Dwain Northey (Gen X)

Donnie and the Polls: A Hole-in-One Delusion
Somewhere in the golden halls of Mar-a-Lago, between the Diet Coke refills and the well-practiced proclamations of greatness, Delusional Donnie Dumbass (or perhaps Dementia Don, depending on the day’s vibe) seems to be getting polling numbers that only exist in his head—or maybe in a fantasyland where truth checks out for early retirement. Every time the real world reports him hovering around numbers that would make even Richard Nixon blush, Donnie steps up to a microphone and confidently declares that he has “the highest poll ratings of any president in history.”
Now, there are two possible explanations for this. One: he’s flat-out lying, which would surprise absolutely no one at this point. Or two: he has fundamentally misunderstood what polls are. Maybe, in that foggy mental golf course of his mind, “poll numbers” are just like golf scores—the lower the better. In that case, the polls showing him down twenty points? Fantastic news! The people love him so much they’re scoring him like a PGA pro. “Look,” he’d probably brag, “everyone else is in the high 50s and 60s—terrible numbers. I’m in the 30s! Maybe even the 20s! Nobody’s ever done that before. Tremendous!”

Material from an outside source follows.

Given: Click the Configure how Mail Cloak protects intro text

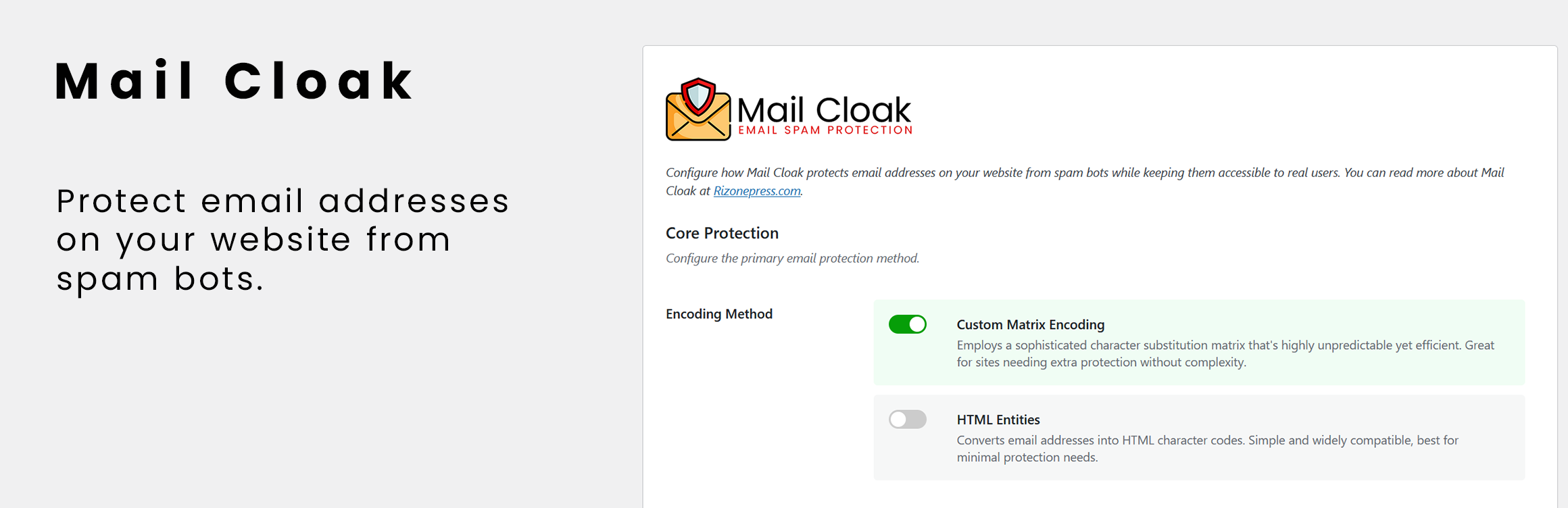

This would explain a lot: the unbothered smile as his approval craters, the joy with which he recounts his “historic” leads, the way he treats every political loss as a “beautiful win.” It’s as if he’s playing an entirely different game—one where facts are hazards, truth is out of bounds, and reality is just the sand trap you blame for your slice.
So when Donnie Delusion says his poll numbers are the best, maybe he’s right—just not in the way he thinks. In the golf course of his mind, he’s the Tiger Woods of politics: fewer strokes, fewer facts, and one very inflated scorecard of self-delusion.